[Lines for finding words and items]
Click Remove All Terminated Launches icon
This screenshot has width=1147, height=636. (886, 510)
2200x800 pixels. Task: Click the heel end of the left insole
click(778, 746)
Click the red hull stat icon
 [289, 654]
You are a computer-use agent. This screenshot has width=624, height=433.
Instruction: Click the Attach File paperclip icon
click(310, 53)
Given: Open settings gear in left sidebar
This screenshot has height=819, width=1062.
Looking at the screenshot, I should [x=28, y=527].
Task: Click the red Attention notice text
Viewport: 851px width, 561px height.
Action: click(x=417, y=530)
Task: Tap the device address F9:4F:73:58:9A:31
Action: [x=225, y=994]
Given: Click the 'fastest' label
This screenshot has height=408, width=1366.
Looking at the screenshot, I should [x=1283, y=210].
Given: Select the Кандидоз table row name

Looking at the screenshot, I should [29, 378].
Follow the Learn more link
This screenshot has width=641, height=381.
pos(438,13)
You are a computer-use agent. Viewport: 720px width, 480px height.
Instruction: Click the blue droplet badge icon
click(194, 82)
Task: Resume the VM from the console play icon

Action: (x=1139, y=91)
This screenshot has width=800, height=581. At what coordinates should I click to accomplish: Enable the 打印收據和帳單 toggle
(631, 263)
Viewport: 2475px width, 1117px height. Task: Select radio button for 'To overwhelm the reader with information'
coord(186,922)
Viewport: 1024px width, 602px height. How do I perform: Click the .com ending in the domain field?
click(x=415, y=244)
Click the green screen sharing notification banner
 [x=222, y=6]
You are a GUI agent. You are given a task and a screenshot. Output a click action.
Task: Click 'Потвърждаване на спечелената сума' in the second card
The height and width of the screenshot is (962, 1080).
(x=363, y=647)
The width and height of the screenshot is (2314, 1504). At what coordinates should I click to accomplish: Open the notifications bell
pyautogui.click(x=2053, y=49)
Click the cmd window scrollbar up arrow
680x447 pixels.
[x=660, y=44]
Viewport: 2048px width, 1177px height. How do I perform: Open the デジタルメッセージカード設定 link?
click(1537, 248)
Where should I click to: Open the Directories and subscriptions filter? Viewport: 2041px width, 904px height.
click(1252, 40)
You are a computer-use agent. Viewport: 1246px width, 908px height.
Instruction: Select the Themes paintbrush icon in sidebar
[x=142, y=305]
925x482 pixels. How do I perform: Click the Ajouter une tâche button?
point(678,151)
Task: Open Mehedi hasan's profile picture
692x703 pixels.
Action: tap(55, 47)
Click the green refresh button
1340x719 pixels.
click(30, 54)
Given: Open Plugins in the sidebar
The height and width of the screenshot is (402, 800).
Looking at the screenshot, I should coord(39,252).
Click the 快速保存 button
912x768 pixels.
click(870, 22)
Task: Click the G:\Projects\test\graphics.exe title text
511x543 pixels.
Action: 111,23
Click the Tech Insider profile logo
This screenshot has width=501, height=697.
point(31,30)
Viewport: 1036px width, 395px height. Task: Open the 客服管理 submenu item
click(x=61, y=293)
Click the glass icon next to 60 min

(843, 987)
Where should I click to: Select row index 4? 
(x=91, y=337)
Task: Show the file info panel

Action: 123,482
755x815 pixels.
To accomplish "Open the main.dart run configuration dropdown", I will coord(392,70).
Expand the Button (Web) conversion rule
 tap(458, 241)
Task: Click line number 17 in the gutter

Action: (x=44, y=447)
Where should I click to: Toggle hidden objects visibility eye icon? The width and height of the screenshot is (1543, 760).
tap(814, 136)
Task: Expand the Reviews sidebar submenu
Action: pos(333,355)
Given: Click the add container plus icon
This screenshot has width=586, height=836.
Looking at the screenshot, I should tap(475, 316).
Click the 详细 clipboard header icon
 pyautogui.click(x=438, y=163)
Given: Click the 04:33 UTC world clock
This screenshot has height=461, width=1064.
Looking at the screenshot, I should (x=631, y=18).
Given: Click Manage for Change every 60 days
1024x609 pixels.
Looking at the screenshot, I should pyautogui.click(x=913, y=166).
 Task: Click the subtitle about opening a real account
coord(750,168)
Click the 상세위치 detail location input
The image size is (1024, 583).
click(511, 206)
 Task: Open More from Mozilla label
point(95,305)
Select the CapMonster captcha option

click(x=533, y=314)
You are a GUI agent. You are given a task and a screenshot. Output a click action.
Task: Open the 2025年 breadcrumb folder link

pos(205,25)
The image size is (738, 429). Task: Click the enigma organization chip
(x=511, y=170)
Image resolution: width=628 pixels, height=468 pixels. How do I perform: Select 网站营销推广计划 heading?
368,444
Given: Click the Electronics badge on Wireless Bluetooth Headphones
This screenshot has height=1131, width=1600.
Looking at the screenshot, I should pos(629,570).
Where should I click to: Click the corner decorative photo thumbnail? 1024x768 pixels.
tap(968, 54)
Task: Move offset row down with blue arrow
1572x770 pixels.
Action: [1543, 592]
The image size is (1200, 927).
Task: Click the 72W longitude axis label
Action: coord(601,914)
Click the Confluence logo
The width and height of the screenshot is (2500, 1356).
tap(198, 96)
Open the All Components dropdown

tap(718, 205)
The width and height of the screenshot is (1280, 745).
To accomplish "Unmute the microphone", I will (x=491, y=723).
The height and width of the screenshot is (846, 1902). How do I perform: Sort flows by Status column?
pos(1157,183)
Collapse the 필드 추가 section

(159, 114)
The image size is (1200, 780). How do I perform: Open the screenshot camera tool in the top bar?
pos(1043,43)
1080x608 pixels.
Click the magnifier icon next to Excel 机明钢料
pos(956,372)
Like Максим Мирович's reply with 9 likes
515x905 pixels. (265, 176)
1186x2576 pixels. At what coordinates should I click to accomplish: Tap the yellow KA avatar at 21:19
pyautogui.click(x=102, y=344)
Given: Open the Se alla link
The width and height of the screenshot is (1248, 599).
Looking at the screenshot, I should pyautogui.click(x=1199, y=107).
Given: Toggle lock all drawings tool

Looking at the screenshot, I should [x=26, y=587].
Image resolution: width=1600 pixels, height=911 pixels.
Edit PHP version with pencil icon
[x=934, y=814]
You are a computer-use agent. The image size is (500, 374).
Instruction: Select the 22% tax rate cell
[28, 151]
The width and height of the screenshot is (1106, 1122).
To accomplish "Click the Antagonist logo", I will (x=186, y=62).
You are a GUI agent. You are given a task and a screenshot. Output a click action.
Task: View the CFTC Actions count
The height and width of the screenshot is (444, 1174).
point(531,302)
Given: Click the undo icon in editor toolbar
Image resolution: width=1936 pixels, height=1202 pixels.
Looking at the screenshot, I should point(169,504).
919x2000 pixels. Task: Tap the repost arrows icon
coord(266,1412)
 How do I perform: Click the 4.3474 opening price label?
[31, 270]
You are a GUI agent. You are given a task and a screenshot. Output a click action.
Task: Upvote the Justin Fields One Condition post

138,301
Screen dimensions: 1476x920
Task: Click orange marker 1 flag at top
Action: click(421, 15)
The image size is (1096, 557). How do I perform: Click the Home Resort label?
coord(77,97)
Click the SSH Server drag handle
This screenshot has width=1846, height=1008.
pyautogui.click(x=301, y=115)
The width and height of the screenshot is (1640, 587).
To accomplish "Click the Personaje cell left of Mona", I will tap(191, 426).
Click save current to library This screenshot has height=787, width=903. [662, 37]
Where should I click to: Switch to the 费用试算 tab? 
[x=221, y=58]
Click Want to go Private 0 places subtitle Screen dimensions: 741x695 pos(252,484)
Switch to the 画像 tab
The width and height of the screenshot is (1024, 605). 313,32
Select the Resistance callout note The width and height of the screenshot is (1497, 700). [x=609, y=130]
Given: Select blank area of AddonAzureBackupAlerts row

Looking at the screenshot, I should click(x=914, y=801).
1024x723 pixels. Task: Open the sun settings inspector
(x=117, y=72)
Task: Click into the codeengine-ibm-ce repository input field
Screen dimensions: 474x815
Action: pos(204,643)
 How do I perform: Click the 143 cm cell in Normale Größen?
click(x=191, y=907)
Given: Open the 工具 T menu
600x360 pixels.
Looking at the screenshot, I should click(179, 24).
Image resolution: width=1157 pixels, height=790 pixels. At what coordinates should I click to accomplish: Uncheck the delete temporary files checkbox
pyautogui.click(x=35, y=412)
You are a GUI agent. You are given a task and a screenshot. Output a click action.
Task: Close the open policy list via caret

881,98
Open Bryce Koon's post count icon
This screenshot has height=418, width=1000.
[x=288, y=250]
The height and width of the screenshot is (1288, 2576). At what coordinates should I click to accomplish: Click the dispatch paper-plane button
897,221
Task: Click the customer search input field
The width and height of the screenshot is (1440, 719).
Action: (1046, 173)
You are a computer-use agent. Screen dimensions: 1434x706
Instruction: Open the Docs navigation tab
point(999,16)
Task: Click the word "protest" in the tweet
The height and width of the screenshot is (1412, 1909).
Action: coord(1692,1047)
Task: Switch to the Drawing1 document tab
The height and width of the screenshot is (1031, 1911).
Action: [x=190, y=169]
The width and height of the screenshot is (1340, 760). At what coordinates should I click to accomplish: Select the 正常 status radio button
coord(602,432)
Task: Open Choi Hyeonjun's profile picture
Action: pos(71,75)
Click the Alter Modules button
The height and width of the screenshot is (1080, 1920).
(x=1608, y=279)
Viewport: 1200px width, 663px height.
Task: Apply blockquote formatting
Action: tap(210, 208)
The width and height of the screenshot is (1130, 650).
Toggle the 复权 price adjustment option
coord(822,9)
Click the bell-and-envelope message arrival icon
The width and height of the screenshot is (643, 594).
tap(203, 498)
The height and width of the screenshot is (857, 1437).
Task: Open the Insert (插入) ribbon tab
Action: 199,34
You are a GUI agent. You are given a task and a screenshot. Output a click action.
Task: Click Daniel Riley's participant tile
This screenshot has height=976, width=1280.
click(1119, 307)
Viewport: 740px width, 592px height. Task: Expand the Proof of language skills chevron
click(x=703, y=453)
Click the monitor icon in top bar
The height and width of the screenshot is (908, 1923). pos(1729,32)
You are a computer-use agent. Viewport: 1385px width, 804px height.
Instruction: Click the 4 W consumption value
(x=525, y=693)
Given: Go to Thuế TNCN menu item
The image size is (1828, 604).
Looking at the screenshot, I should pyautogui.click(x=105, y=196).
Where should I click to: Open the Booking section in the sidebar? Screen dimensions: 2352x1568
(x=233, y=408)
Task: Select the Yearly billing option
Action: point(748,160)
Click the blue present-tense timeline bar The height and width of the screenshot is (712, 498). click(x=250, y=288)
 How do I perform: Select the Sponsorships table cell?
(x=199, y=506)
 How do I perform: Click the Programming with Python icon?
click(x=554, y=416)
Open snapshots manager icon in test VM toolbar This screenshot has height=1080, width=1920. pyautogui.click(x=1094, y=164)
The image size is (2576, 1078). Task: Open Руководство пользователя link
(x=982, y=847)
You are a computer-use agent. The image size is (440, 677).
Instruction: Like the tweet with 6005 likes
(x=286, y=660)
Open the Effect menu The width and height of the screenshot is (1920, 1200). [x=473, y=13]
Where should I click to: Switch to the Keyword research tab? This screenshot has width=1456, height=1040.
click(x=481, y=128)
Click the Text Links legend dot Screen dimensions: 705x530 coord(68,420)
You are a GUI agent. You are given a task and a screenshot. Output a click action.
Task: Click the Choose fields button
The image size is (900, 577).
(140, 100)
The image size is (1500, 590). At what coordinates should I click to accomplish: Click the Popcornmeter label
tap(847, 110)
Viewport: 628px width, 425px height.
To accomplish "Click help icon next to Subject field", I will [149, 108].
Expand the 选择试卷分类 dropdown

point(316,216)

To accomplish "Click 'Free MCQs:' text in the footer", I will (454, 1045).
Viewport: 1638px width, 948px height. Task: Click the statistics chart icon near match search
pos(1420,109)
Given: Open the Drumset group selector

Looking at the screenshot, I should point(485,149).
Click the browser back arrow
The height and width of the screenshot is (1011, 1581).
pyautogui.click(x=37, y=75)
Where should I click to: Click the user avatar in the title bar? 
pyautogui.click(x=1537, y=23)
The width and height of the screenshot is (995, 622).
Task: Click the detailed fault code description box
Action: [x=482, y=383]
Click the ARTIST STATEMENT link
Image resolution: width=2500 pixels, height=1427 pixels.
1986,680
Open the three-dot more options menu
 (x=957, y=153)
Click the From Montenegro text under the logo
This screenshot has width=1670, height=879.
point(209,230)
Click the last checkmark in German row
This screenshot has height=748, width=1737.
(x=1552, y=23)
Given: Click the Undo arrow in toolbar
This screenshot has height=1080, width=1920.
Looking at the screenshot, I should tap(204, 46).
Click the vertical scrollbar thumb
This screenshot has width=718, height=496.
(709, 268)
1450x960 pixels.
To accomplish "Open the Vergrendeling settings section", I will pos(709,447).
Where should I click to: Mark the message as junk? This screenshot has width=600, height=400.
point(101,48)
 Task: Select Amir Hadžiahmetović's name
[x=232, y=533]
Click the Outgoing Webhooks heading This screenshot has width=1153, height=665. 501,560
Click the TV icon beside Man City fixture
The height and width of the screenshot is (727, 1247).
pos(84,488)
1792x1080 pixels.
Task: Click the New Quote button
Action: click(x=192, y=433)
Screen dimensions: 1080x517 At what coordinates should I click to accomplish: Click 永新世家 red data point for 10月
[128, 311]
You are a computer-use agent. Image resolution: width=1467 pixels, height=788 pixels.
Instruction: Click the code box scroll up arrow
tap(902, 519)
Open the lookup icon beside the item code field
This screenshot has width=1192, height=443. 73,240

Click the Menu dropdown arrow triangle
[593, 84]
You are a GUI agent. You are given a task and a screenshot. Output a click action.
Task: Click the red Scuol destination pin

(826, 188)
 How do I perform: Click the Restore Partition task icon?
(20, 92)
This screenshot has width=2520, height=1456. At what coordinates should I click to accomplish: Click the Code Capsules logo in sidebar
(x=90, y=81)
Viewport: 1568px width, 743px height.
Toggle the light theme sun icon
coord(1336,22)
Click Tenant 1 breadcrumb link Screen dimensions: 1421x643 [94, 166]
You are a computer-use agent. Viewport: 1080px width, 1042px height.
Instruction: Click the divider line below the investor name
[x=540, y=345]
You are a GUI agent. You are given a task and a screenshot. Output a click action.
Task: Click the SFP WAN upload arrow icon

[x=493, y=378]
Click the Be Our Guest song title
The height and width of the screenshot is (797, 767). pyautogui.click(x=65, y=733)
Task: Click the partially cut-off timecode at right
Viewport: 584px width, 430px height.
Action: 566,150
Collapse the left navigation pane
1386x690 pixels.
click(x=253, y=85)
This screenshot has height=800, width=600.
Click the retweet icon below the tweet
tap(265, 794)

To be done: Rewrite the lines from the one containing "The width and height of the screenshot is (2314, 1504)." through the one containing "Looking at the screenshot, I should (x=631, y=18).", both included, putting "Window size" wherever "Viewport" appears and changing nothing else.

Full solution:
The width and height of the screenshot is (2314, 1504). At what coordinates should I click to accomplish: Open the notifications bell
pyautogui.click(x=2053, y=49)
Click the cmd window scrollbar up arrow
680x447 pixels.
[x=660, y=44]
Window size: 2048px width, 1177px height. How do I perform: Open the デジタルメッセージカード設定 link?
click(1537, 248)
Where should I click to: Open the Directories and subscriptions filter? Window size: 2041px width, 904px height.
click(1252, 40)
You are a computer-use agent. Window size: 1246px width, 908px height.
Instruction: Select the Themes paintbrush icon in sidebar
[x=142, y=305]
925x482 pixels. How do I perform: Click the Ajouter une tâche button?
point(678,151)
Task: Open Mehedi hasan's profile picture
692x703 pixels.
Action: tap(55, 47)
Click the green refresh button
1340x719 pixels.
click(30, 54)
Given: Open Plugins in the sidebar
The height and width of the screenshot is (402, 800).
Looking at the screenshot, I should coord(39,252).
Click the 快速保存 button
912x768 pixels.
click(870, 22)
Task: Click the G:\Projects\test\graphics.exe title text
511x543 pixels.
Action: 111,23
Click the Tech Insider profile logo
This screenshot has width=501, height=697.
point(31,30)
Window size: 1036px width, 395px height. Task: Open the 客服管理 submenu item
click(x=61, y=293)
Click the glass icon next to 60 min

(843, 987)
Where should I click to: Select row index 4? 
(x=91, y=337)
Task: Show the file info panel

Action: 123,482
755x815 pixels.
To accomplish "Open the main.dart run configuration dropdown", I will coord(392,70).
Expand the Button (Web) conversion rule
 tap(458, 241)
Task: Click line number 17 in the gutter

Action: (x=44, y=447)
Where should I click to: Toggle hidden objects visibility eye icon? The width and height of the screenshot is (1543, 760).
tap(814, 136)
Task: Expand the Reviews sidebar submenu
Action: pos(333,355)
Given: Click the add container plus icon
This screenshot has width=586, height=836.
Looking at the screenshot, I should tap(475, 316).
Click the 详细 clipboard header icon
 pyautogui.click(x=438, y=163)
Given: Click the 04:33 UTC world clock
This screenshot has height=461, width=1064.
Looking at the screenshot, I should (x=631, y=18).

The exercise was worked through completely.